### Work instruction:
Look through the lines below and copy each one that includes "will".

### Records for this task:

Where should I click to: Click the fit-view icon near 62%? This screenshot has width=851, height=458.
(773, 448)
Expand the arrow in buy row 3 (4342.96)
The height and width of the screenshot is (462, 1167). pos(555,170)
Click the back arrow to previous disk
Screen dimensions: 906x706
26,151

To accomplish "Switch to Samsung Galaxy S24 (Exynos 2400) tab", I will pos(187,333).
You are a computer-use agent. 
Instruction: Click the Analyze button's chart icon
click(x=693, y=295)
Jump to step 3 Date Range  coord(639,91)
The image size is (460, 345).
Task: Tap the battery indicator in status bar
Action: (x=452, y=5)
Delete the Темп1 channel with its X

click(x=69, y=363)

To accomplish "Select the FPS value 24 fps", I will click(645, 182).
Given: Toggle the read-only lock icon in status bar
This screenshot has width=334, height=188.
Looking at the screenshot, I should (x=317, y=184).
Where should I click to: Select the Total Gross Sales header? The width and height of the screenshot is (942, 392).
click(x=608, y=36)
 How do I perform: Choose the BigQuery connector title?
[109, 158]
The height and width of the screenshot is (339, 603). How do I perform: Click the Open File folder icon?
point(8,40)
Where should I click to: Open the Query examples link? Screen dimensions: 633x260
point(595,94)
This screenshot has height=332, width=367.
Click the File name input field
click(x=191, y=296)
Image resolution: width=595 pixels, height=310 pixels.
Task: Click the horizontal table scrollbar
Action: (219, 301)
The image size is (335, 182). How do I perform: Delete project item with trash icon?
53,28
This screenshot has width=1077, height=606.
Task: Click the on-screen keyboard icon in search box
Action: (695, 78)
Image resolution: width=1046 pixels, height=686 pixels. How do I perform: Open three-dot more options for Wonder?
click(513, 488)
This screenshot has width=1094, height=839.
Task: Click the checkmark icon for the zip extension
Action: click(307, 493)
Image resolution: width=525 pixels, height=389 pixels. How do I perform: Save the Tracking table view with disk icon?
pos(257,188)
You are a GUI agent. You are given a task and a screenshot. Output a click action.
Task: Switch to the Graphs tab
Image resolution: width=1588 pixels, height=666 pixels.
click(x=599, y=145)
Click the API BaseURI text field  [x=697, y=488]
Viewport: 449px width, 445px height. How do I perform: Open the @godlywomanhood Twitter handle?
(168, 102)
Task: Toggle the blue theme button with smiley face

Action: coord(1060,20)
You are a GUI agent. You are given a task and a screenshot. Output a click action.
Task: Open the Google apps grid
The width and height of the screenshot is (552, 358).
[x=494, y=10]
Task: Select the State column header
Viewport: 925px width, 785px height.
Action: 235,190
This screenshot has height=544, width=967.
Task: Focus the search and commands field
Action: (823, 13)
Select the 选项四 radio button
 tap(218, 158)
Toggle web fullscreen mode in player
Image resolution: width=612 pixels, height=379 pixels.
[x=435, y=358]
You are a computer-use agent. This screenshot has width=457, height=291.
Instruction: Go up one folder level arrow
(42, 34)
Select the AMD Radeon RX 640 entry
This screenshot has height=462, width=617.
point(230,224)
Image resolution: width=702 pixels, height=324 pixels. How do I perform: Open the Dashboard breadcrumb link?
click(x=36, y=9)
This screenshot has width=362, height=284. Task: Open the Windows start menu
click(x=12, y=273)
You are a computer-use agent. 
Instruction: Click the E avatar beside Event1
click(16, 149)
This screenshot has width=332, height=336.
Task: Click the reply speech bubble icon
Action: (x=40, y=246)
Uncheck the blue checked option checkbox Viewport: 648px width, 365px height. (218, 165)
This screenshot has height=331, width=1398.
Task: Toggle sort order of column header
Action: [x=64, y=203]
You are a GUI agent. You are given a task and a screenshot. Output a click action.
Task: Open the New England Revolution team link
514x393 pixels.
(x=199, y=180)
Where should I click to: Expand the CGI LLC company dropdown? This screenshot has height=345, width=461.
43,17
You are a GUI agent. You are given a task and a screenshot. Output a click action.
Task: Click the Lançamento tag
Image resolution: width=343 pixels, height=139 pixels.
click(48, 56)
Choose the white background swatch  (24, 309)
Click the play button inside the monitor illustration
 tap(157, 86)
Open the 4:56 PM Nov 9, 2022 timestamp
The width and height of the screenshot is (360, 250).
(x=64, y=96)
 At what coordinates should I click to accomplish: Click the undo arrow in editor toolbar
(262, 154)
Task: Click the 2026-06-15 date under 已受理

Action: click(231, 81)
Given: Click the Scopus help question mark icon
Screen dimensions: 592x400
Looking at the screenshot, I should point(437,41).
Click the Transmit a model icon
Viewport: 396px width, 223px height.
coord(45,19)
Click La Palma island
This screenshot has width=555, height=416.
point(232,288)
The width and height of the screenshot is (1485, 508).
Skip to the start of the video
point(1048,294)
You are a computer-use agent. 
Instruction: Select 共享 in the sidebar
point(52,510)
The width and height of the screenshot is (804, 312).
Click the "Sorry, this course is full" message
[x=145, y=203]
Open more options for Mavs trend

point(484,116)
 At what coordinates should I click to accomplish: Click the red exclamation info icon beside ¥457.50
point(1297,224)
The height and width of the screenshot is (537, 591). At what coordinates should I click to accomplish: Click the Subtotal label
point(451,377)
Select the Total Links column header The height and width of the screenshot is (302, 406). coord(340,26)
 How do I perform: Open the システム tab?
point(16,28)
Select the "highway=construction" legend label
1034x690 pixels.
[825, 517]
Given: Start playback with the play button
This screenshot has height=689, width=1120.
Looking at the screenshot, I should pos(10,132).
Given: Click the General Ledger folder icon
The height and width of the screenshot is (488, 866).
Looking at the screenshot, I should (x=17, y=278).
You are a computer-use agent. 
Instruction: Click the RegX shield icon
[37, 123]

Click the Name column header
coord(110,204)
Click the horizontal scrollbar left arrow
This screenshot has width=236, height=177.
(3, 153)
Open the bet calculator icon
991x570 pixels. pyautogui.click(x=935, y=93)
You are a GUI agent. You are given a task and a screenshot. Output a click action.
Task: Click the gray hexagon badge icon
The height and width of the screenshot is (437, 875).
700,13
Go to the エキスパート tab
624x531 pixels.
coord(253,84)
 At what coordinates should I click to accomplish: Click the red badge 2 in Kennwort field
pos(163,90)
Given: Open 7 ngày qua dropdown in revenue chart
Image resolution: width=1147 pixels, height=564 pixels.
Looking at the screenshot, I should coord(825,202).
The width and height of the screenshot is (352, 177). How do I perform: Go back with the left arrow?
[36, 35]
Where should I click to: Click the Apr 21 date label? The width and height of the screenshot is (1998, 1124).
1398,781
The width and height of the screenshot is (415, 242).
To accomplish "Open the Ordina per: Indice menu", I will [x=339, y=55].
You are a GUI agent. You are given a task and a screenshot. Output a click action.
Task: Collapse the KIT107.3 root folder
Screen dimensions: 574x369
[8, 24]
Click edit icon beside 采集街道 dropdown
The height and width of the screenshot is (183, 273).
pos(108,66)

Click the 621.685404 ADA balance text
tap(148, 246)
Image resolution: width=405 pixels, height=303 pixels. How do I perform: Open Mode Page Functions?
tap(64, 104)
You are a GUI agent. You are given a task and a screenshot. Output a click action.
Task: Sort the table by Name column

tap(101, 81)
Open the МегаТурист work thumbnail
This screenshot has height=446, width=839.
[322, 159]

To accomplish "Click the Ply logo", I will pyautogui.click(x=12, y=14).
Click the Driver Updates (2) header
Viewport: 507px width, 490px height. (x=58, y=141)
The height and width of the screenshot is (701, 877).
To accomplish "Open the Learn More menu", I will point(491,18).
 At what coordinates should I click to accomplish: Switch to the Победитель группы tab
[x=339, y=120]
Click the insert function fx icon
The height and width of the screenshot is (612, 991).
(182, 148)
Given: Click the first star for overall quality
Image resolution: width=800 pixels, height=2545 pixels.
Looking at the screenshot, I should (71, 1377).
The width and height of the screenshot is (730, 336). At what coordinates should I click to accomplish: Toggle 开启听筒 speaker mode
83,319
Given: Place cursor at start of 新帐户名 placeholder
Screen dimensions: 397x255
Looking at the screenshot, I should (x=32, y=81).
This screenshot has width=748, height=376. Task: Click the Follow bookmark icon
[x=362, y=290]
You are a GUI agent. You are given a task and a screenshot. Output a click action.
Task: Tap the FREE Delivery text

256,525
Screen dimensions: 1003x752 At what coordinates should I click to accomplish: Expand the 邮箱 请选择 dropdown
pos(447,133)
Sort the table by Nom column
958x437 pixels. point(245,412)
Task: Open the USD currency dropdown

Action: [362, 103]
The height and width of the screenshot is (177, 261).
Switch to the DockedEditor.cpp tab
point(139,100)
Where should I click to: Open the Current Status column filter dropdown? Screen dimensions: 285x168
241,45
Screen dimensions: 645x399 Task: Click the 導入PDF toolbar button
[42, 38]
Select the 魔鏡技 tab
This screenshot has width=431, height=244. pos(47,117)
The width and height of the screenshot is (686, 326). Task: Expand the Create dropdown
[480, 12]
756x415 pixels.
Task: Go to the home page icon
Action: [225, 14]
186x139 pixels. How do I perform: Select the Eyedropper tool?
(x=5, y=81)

### Result below:
To accomplish "Switch to Samsung Galaxy S24 (Exynos 2400) tab", I will pos(187,333).
To accomplish "Select the FPS value 24 fps", I will click(645, 182).
To accomplish "Open the Ordina per: Indice menu", I will [x=339, y=55].
To accomplish "Click the Ply logo", I will pyautogui.click(x=12, y=14).
To accomplish "Open the Learn More menu", I will point(491,18).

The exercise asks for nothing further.